The "deal" initially referred to the bizarre take-over of Tribune Company by real estate cowboy Sam Zell, but more broadly came to refer to the merger of Tribune (The Chicago Tribune) and the LA-based Times Mirror (The LA Times). Using that deal as a prime example, the book tackles a wide range of problems that have befallen the newspaper industry in the last few decades. Through the lens of these specific mergers and acquisitions, we get a broad spectrum through which to view these problems in realistic ways.
On one level, The Deal From Hell is about all the problems in the modern American print journalism industry. First, the old newspaper families grow conflicted and unsure. Next, the bean-counters take over. Before we know it, management is demanding the demolition of the invisible wall between the business and editorial sides of a number of esteemed publications. Through it all, O'Shay guides us on a painful step-by-step process of what went wrong and how.

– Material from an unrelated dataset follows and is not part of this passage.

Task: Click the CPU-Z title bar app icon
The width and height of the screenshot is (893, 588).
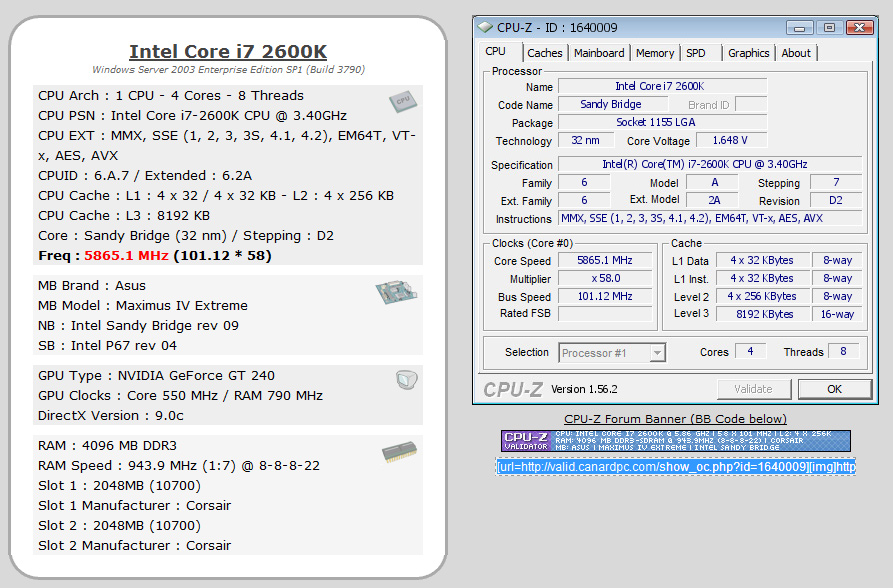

Like watching a car crash in slow motion, we're given ample information at every turn to anticipate the arrival of all the most cringe-worthy moments.
On another, perhaps more significant level, this book is about how numbers-driven values are also eroding our world at large. At every turn, managers scheme to slice costs, fraudulently increase circulation numbers, and make cut after cut to the work force actively covering the news. Rome really starts burning with the arrival of the nutty Wall Street types, who ride in on a tide of big bank financing, office pinball machines, and sexual harassment suits. O'Shea subtly hints that it's not just the news at stake anymore, as our whole society becomes about profits and losses, zeros and ones.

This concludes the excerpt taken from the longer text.